What does the future hold?

So what is the future? Well, I think the W3C is on the right track with XHTML: HTML conforming to the XML standard so that it can be extended with namespace, transformed using technologies like XSL, and presented to the user agent with technologies such as CSS. The “problem” with the Web is that it constantly evolves. People find new ways to do things and present information all the time, and the HTML standardizations just can’t keep up. I think there should be a self-describing, extensible standard for markup, transformation of that markup, and formatting of that markup.

Browsers are holding back the Web

What’s holding us back? In a word: browsers. At the time of this writing, Internet Explorer 6 comprises the majority of all user agents in use today, and it doesn’t support the capabilities of reading XHTML as XML, which is really the benefit in the first place (not code standardization, as many like to think). Not that other browsers are doing all that great either, but the standards haven’t been around, so I won’t be too hard on everyone. Here’s the thing: browsers should be very ignorant as to what’s happening with the markup, transformation, and formatting of a document, but right now they do a lot of their own interpretation of the standards. Markup is “validated” against a browser’s own cache of a DTD, rather than comparing against the referenced DTD in the doctype, or the included namespace in the case of XML. So, rather than self-describing, we have a very static language.

The same goes for CSS: browser manufacturers spend forever implementing the changes from version to version of CSS. Why not have a “doctype” for CSS as well, that can reference a specific standards document that defines how selectors should be interpreted, how the box model should work, etc. That way, whenever an update to the standards document comes out, web developers can just point to the new DTD, and the browser will theoretically be able to render it. Sure, this is a lot of work on the part of the browser manufacturer, but to really expand the Web’s horizons, I think that sort of functionality is necessary.

The shining light of the group is XSL, which already does its job pretty much as well as you could expect. Transforming XML isn’t always an easy task, but virtually any transformation is possible using the XSL sub-languages. However, the standard could once again define how selectors should be interpreted, as I’ve described for CSS above.

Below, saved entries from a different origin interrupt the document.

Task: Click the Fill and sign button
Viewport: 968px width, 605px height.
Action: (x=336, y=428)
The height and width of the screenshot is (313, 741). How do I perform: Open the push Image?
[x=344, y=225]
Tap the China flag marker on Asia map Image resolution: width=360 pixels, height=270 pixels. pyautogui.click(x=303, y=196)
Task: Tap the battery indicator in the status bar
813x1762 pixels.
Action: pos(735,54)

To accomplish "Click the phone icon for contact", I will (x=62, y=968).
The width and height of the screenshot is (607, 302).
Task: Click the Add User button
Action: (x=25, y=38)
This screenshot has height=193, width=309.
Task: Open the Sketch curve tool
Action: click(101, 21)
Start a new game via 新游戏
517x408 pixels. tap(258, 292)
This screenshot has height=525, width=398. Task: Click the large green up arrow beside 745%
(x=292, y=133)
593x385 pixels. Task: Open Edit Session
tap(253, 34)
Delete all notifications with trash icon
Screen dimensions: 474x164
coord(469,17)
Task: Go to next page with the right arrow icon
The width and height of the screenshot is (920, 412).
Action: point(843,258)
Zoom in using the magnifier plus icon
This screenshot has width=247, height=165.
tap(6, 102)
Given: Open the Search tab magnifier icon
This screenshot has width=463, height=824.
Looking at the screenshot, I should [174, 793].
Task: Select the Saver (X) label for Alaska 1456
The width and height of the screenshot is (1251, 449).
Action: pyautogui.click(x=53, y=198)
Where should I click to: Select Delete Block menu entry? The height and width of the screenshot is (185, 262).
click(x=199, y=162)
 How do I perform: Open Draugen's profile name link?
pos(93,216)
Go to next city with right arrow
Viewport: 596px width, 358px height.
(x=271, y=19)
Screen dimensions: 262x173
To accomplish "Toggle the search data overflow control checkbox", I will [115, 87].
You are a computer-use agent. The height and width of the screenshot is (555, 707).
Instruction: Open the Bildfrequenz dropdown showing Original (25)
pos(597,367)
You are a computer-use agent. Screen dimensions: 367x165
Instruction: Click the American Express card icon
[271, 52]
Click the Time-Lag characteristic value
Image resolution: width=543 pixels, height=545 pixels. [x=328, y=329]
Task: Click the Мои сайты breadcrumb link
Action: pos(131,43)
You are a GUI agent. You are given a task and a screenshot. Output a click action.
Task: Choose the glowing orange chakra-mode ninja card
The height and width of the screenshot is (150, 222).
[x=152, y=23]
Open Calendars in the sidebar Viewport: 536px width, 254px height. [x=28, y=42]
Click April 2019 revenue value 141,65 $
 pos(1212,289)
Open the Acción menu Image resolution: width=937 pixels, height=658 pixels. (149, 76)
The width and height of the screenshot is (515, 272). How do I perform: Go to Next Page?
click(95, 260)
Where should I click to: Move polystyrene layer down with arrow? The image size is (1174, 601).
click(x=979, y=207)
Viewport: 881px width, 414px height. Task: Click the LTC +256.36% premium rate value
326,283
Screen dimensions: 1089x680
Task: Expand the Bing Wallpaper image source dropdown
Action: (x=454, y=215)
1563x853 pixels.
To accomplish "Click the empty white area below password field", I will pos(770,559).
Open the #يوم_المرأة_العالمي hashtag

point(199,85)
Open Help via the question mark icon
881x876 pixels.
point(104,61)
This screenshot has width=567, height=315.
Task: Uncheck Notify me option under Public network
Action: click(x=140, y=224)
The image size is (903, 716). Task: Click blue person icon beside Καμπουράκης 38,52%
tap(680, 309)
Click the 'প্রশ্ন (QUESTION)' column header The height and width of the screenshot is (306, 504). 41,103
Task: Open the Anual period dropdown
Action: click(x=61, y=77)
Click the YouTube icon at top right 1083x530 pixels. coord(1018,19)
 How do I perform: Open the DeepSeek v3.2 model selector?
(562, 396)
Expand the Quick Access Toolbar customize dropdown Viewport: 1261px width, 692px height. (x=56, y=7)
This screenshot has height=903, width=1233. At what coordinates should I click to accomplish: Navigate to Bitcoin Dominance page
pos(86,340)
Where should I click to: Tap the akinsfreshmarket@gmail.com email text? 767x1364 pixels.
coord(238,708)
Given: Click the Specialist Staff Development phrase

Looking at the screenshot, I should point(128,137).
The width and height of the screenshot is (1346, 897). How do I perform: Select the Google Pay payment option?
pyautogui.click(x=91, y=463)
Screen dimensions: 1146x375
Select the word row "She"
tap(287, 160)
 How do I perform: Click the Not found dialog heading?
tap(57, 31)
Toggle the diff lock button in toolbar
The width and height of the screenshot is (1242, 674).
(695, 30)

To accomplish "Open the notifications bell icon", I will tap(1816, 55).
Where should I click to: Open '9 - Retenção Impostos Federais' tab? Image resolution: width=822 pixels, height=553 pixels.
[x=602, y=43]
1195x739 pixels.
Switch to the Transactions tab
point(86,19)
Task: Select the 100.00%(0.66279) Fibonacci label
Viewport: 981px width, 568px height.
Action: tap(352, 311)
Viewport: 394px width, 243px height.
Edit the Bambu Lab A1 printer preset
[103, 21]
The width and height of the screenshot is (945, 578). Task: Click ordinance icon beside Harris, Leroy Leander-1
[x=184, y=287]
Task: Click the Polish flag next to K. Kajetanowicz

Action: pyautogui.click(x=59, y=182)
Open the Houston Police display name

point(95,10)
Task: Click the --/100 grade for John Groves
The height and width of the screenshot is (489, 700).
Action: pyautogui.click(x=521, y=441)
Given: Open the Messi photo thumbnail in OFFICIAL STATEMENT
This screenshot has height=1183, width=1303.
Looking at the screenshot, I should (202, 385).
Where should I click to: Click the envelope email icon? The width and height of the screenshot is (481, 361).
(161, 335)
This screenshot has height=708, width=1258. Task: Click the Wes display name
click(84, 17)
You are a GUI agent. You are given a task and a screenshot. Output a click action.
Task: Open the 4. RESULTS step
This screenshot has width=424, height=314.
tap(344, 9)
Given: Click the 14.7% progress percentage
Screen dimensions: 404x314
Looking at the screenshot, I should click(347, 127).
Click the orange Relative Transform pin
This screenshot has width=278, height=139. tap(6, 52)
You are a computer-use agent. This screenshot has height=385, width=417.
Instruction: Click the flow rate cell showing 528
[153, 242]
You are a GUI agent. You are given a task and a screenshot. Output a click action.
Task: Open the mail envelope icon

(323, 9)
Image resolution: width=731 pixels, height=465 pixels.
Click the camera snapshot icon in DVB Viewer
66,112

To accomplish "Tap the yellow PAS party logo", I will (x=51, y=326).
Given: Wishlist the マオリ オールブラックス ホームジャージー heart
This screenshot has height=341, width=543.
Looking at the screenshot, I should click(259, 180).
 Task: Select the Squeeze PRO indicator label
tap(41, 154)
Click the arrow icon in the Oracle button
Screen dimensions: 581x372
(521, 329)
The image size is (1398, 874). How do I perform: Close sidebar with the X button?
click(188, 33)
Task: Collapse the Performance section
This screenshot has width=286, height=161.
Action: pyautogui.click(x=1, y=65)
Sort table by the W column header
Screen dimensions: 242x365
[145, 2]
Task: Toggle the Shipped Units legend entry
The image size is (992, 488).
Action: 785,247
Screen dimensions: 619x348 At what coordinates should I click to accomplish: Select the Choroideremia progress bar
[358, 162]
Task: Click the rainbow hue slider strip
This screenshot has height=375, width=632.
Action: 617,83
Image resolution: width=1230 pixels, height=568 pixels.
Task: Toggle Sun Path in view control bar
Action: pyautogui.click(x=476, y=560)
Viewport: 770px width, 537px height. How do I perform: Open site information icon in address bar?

Back to modal representation

If XHTML/XML, XSL, and CSS worked the way I mention above, then developers would be able to transform the XML, and format that output with CSS based on the current mode. So, while your recipe website will be graphically enhanced and will have news, interviews, etc. when viewed in a “normal” browser, when someone navigates to it from their oven or refrigerator’s browser in the future, the first things they’ll see are a recipe search tool, and a list of popular recipes. This brings up another conundrum: eventually, we’ll have to have more than just modes, we’ll have to have sub-modes, or classes, of user agents. For example, a future mode type may be “appliance”, which is useful because you’ll probably know that it’ll have a lower resolution screen, and not as sophisticated of an input scheme as a normal computer, but you’ll definitely need to be able to differentiate an “oven” appliance, a “refrigerator” appliance, and a “dishwasher” appliance.

The future for now

For now, what do you do? True XHTML isn’t really a viable option at this point, since certain browsers which will remain unnamed can’t have it served as xml. Internet Explorer. What I suggest for the time being, so that it will be easy to transition into XHTML, is to use HTML 4.01 Strict and enforce lower case tags and quoted attributes internally. If you stick to that, the transformation from HTML 4.01 to basic XHTML in the near future shouldn’t be too difficult. Make sure you separate your content from your presentation, as that is the crux of the matter in the first place.